Park's work among Africans and African-Americans, first as a muckraking journalist who exposed King Leopold's exploitation of the people of the Belgian Congo and later as an aide to Booker T. Washington at the Tuskegee Institute, remained an important part of his life as a teacher and researcher at Chicago. Park felt he was observing "the historical process by which civilization, not merely here but elsewhere, has evolved, drawing into the circle of its influence an ever widening circle of races and peoples."

Coming to Chicago in 1914 in the Department of Sociology and Anthropology, Park acquired an ideal laboratory to study the phenomenon of collective behavior and interaction. Chicago, like any great city, was civilization compressed into a small geographical area but with its diversity left intact. Park wrote:

The city is a state of mind, a body of customs and traditions, and of organized attitudes and sentiments that inhere in this tradition. The city is not, in other words, merely a physical mechanism and an artificial construction. It is involved in the vital processes of the people who compose it, it is a product of nature and particularly of human nature.

To Park, individual selfconcepts, goals, and status all contributed to the various forms of society, forms Park believed could be understood in social scientific terms. He was instrumental in drawing sociology away from a normative and often overtly prescriptive analysis of society toward a more objective methodology.
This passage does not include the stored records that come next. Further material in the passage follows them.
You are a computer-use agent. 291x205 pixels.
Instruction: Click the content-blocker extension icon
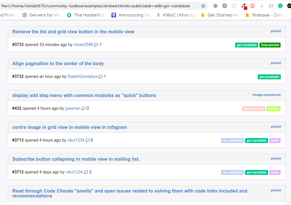coord(225,6)
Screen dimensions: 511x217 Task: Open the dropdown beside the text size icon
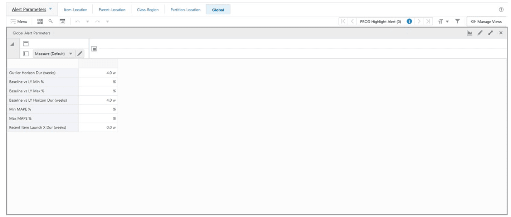[447, 21]
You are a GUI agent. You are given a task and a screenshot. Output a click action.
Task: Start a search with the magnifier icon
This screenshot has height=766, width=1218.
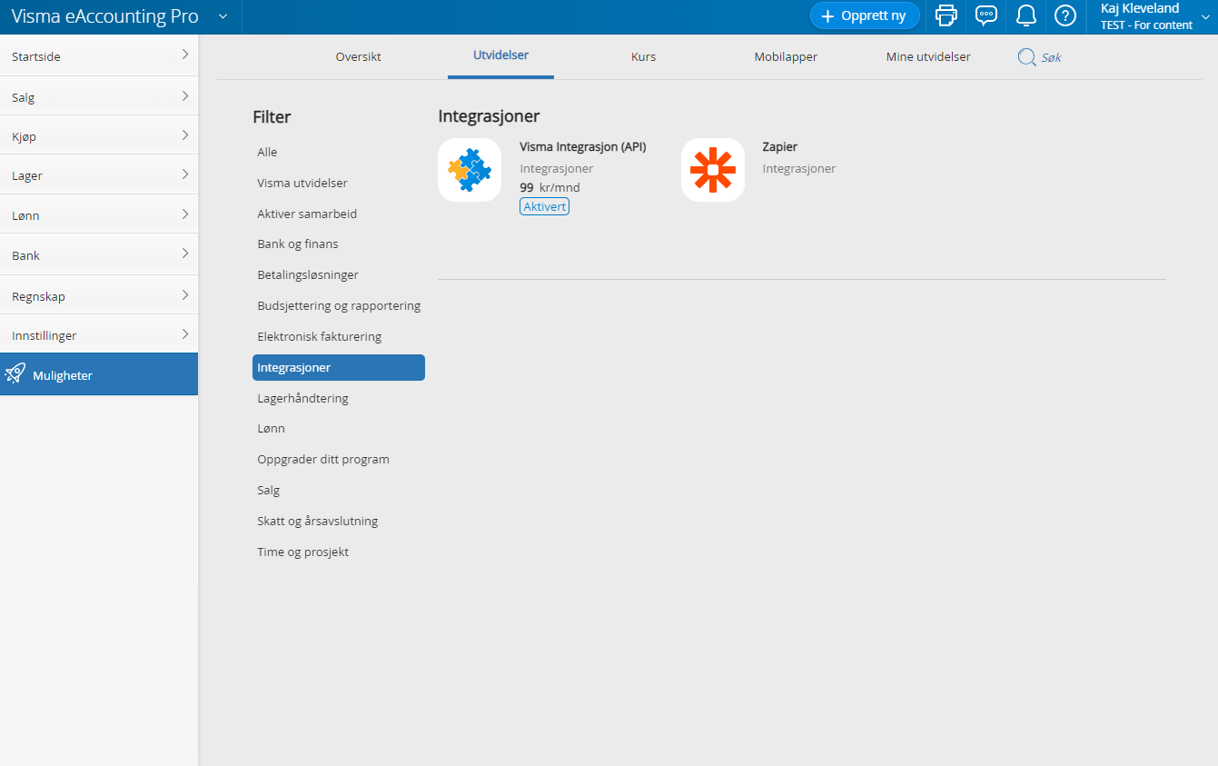(1026, 56)
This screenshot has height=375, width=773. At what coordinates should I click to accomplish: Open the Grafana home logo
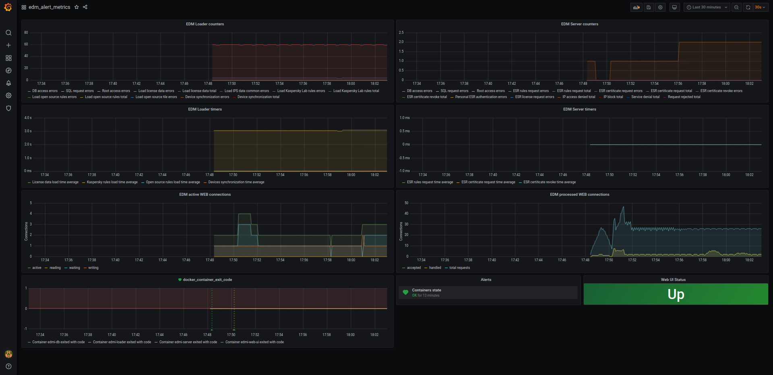click(x=8, y=7)
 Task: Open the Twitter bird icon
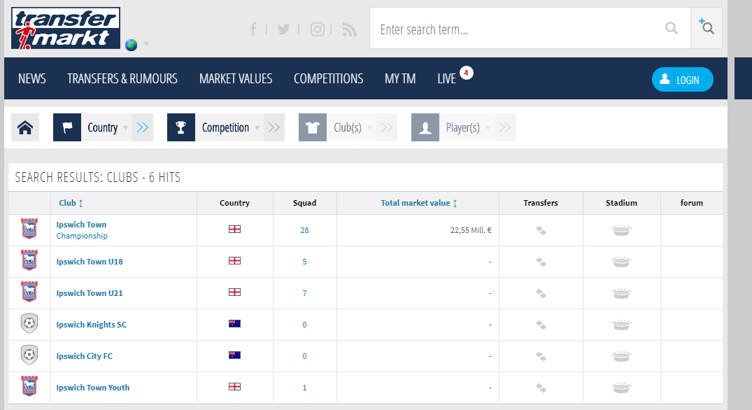(x=283, y=29)
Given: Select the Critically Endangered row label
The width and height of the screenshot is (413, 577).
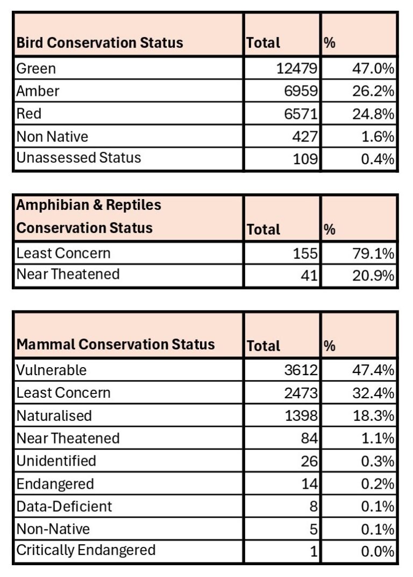Looking at the screenshot, I should coord(86,550).
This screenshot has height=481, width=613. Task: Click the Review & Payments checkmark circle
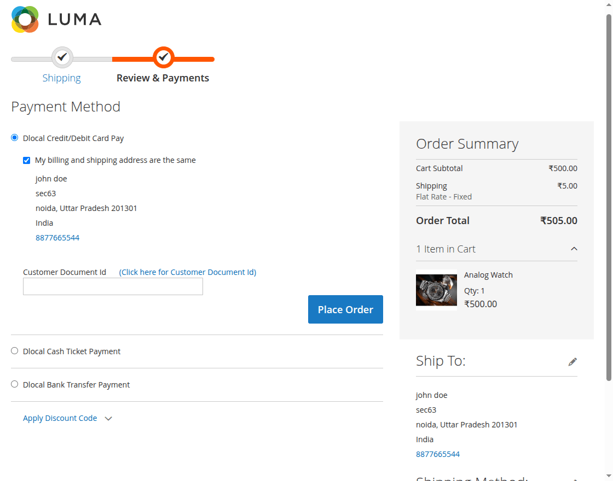pyautogui.click(x=163, y=57)
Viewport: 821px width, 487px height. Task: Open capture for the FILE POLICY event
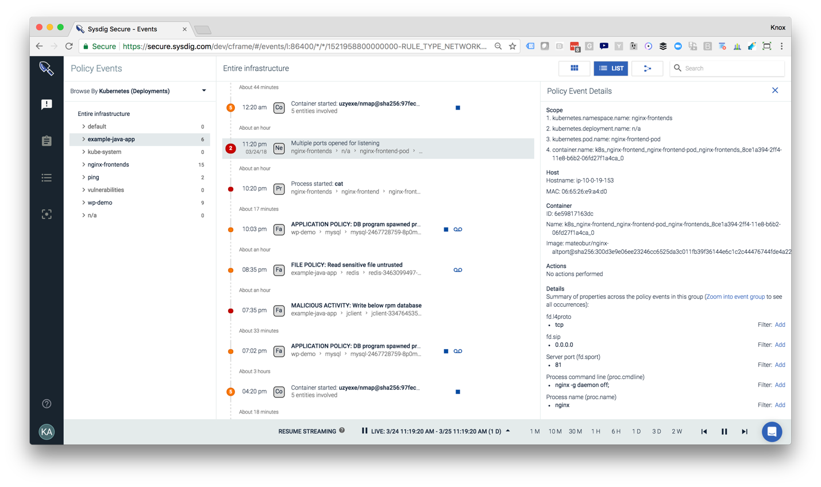458,269
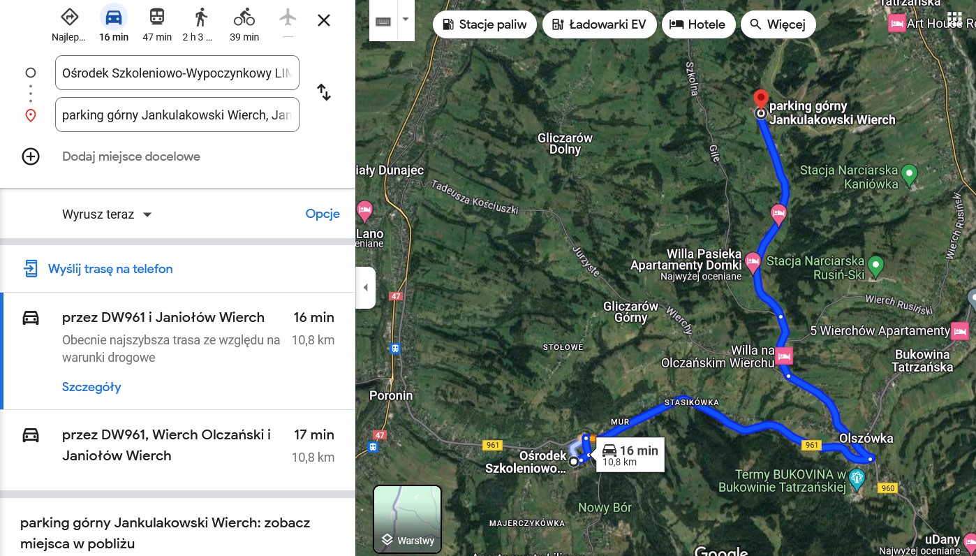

This did not, however, lead Park to advocate abandoning earlier efforts to actively intervene and reform society, and he himself participated in such efforts. To avoid the proscriptive approach he criticized in others, he emphasized "the conception of the relativity of the moral order" that was implicit in the work of John Dewey and George Herbert Mead.

The Chicago School of Sociology grew to prominence under Park. Along with Ernest Burgess and Louis Wirth, Park created a theoretical basis for a systematic study of society. His effectiveness as a teacher was demonstrated by the list of notable scholars who studied under him, including E. Franklin Frazier, Charles S. Johnson, Edgar T. Thompson, W. O. Brown, Louis Wirth, Everett C. Hughes, and Helen MacGill Hughes.

Human ecology was a phrase Park coined, borrowing concepts of symbiosis, invasion, succession, dominance, gradients of growth, superordination, and subordination from the science of natural ecology. Such concepts of interaction and dynamic mobility in society were useful in redirecting sociology from reform to scientific analysis without denying the social importance of knowledge.



Photograph of Park
Photograph of Park


The central figure in the development of Chicago sociology, Park drew on the concepts of biology, particularly ecology, in formulating his analysis of human communities. Society, he believed, could be understood as an organism that grew in discernable patterns.

Lecture notes, "The Negro: The Origins of Slavery"
Lecture notes, "The Negro: The Origins of Slavery"


Seminars taught by Park examined the problem of conflict between racial groups in America. Park emphasized the importance of empirical evaluation of social questions and warned against the imposition of moral judgments.